The line that contains "September 2025 (45, 1065)" marks the end: retype the data below exactly from its first line through that line.

--------

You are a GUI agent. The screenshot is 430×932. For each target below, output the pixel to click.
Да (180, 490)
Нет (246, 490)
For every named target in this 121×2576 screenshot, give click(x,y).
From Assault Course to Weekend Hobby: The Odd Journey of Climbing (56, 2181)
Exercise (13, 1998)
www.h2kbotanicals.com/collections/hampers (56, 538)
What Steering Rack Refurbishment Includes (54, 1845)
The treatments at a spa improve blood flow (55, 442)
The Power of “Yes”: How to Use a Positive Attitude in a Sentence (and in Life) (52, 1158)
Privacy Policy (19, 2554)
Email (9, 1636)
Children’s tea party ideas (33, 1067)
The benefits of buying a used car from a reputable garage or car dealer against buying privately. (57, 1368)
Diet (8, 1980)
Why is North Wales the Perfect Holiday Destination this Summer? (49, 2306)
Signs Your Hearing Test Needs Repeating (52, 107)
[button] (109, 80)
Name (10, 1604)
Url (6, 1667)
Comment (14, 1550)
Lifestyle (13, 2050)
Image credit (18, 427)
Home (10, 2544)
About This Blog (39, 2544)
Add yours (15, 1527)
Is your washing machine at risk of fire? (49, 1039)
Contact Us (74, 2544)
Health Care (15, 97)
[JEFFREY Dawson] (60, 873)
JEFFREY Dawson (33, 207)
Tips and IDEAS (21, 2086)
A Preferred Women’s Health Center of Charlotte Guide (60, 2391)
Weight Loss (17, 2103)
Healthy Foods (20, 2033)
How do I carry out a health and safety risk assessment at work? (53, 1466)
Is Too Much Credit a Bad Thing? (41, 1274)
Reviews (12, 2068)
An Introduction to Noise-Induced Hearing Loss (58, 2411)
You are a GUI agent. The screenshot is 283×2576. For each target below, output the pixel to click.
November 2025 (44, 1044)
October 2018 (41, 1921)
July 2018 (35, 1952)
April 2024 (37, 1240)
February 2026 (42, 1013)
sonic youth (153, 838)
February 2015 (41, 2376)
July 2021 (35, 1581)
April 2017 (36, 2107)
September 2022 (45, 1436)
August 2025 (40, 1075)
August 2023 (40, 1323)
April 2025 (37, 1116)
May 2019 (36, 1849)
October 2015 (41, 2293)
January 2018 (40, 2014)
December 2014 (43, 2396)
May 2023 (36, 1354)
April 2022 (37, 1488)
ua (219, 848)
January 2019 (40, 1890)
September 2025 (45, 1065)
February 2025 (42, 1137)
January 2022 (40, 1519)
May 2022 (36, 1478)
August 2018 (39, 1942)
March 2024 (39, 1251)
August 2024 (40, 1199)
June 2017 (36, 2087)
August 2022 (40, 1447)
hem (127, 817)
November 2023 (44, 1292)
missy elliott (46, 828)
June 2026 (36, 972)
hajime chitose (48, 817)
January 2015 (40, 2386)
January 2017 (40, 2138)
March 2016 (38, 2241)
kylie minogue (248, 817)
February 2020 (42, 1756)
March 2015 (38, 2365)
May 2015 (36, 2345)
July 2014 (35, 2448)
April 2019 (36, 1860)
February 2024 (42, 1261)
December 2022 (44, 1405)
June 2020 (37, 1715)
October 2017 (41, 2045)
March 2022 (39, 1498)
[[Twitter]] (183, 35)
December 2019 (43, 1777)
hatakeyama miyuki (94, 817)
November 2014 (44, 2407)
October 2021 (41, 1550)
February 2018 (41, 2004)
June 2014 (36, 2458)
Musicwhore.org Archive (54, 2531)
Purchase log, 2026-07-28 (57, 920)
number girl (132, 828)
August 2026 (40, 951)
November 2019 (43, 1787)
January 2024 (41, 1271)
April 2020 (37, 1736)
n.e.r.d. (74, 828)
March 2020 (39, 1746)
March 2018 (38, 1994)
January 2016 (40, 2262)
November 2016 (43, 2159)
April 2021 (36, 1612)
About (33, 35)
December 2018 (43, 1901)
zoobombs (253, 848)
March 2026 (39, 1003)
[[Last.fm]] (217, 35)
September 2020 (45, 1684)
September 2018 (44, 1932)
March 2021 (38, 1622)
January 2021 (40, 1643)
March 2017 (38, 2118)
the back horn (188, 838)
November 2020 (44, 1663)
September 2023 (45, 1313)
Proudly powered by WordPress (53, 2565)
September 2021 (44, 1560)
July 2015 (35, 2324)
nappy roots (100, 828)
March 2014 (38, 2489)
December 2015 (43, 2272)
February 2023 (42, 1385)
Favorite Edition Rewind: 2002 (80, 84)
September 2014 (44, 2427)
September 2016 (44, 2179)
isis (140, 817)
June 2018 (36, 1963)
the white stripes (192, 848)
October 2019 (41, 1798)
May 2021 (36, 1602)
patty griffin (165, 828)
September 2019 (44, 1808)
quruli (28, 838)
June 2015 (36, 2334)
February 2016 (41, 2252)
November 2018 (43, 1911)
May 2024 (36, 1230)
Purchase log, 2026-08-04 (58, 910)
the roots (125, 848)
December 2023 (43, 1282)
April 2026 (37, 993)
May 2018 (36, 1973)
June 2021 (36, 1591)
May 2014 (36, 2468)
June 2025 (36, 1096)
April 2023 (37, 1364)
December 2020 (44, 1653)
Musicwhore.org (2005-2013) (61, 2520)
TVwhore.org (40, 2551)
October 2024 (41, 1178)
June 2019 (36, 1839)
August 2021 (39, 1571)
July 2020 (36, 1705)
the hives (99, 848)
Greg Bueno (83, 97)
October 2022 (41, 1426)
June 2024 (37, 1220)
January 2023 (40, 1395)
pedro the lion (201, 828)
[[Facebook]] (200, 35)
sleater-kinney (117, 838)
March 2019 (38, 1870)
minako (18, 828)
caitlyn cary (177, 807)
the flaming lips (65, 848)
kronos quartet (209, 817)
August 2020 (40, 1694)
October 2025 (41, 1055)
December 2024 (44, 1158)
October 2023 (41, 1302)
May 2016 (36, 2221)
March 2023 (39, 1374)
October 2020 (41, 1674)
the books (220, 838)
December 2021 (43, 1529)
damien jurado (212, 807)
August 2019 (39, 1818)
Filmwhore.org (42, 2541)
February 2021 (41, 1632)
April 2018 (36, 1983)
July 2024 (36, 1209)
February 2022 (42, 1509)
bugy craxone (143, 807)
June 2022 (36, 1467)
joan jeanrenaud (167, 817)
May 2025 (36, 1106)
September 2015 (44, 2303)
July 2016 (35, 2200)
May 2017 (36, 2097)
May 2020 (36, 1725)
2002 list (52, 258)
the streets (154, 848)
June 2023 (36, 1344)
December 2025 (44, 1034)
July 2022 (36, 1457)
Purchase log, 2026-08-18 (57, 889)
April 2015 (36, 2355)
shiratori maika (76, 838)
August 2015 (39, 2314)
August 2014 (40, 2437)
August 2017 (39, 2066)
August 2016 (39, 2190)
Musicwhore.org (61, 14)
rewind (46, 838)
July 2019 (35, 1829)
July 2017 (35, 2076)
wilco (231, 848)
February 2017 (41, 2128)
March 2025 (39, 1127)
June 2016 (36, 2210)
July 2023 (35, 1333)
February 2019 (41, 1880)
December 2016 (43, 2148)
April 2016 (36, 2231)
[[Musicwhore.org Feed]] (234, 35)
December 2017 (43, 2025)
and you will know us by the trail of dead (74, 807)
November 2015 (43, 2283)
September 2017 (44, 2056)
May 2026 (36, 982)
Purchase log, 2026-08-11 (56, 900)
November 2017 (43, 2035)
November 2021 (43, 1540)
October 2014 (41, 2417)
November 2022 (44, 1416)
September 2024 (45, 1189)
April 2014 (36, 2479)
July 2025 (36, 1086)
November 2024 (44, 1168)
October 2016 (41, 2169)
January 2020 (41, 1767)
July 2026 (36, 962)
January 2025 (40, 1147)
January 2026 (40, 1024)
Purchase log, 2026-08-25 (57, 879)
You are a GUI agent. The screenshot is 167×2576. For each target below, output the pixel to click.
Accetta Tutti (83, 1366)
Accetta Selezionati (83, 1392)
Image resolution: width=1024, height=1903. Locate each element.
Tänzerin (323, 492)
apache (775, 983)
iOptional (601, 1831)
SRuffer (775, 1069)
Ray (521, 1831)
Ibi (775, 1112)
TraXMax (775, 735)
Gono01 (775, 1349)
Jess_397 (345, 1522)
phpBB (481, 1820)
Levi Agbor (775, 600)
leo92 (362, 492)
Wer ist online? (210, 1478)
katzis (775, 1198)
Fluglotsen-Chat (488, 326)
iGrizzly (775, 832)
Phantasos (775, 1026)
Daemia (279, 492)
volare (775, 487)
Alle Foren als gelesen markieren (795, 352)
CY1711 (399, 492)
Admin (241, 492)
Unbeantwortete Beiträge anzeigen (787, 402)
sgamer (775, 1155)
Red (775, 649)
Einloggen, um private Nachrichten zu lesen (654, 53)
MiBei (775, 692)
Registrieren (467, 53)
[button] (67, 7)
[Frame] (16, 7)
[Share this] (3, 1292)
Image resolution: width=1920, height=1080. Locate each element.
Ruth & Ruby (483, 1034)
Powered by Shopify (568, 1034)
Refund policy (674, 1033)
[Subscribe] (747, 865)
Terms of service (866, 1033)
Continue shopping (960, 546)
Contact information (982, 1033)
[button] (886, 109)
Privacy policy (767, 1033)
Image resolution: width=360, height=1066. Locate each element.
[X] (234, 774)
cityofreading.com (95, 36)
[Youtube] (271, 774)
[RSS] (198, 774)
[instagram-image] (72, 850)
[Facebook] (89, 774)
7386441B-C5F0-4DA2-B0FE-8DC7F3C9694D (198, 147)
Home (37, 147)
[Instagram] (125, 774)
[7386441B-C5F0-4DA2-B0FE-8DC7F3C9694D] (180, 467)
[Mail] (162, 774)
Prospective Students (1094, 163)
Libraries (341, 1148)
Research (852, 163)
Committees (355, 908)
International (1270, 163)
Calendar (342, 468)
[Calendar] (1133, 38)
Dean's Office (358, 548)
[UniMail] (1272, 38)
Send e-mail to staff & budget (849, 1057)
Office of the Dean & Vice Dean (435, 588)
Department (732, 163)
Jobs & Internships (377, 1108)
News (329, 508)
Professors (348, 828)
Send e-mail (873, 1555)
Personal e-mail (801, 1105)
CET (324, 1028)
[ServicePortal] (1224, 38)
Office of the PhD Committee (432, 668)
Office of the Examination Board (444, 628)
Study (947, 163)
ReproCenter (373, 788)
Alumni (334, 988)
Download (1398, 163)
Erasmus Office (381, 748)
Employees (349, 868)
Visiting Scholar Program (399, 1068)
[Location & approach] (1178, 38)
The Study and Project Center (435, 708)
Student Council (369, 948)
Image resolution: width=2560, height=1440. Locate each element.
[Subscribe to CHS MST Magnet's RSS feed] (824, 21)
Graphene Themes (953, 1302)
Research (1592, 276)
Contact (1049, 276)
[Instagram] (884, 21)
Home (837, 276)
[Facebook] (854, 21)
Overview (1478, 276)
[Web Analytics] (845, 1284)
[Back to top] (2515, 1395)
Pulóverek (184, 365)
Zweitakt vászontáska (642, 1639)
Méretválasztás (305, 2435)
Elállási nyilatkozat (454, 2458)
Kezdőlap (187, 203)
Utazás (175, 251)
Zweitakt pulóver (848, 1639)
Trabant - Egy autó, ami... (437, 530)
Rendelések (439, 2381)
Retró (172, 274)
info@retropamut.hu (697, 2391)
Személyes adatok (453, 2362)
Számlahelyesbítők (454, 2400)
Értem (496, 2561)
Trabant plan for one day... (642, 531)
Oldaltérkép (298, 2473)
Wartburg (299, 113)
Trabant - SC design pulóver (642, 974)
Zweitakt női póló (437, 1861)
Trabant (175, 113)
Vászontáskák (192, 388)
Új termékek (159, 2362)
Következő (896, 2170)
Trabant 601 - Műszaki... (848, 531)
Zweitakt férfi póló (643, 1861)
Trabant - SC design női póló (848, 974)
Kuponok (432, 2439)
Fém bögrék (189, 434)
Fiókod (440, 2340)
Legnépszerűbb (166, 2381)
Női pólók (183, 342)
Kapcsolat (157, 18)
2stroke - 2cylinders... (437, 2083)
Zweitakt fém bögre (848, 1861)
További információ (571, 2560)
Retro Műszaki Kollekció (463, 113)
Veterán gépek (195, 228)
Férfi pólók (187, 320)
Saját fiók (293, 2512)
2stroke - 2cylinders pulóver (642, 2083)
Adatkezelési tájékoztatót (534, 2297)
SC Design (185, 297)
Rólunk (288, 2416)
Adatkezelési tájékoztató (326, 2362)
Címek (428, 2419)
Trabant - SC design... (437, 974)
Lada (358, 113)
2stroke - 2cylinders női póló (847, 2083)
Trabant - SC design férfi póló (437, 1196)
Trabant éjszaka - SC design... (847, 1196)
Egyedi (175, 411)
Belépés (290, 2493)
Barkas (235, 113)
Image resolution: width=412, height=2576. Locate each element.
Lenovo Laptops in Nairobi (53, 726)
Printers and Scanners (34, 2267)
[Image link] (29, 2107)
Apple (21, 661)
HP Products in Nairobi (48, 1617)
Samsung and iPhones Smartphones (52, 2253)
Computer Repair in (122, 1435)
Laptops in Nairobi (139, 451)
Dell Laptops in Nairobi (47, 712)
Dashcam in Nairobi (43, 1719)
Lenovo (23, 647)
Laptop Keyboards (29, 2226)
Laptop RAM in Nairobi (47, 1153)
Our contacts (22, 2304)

--------

## Answer to this problem:
You are a GUI agent. The screenshot is 430×932. For each target below, output the pixel to click.
Да (180, 490)
Нет (246, 490)
For every named target in this 121×2576 screenshot, give click(x,y).
From Assault Course to Weekend Hobby: The Odd Journey of Climbing (56, 2181)
Exercise (13, 1998)
www.h2kbotanicals.com/collections/hampers (56, 538)
What Steering Rack Refurbishment Includes (54, 1845)
The treatments at a spa improve blood flow (55, 442)
The Power of “Yes”: How to Use a Positive Attitude in a Sentence (and in Life) (52, 1158)
Privacy Policy (19, 2554)
Email (9, 1636)
Children’s tea party ideas (33, 1067)
The benefits of buying a used car from a reputable garage or car dealer against buying privately. (57, 1368)
Diet (8, 1980)
Why is North Wales the Perfect Holiday Destination this Summer? (49, 2306)
Signs Your Hearing Test Needs Repeating (52, 107)
[button] (109, 80)
Name (10, 1604)
Url (6, 1667)
Comment (14, 1550)
Lifestyle (13, 2050)
Image credit (18, 427)
Home (10, 2544)
About This Blog (39, 2544)
Add yours (15, 1527)
Is your washing machine at risk of fire? (49, 1039)
Contact Us (74, 2544)
Health Care (15, 97)
[JEFFREY Dawson] (60, 873)
JEFFREY Dawson (33, 207)
Tips and IDEAS (21, 2086)
A Preferred Women’s Health Center of Charlotte Guide (60, 2391)
Weight Loss (17, 2103)
Healthy Foods (20, 2033)
How do I carry out a health and safety risk assessment at work? (53, 1466)
Is Too Much Credit a Bad Thing? (41, 1274)
Reviews (12, 2068)
An Introduction to Noise-Induced Hearing Loss (58, 2411)
You are a GUI agent. The screenshot is 283×2576. For each target below, output the pixel to click.
November 2025 (44, 1044)
October 2018 (41, 1921)
July 2018 (35, 1952)
April 2024 (37, 1240)
February 2026 (42, 1013)
sonic youth (153, 838)
February 2015 (41, 2376)
July 2021 (35, 1581)
April 2017 (36, 2107)
September 2022 (45, 1436)
August 2025 (40, 1075)
August 2023 (40, 1323)
April 2025 (37, 1116)
May 2019 (36, 1849)
October 2015 (41, 2293)
January 2018 (40, 2014)
December 2014 (43, 2396)
May 2023 (36, 1354)
April 2022 (37, 1488)
ua (219, 848)
January 2019 (40, 1890)
September 2025 (45, 1065)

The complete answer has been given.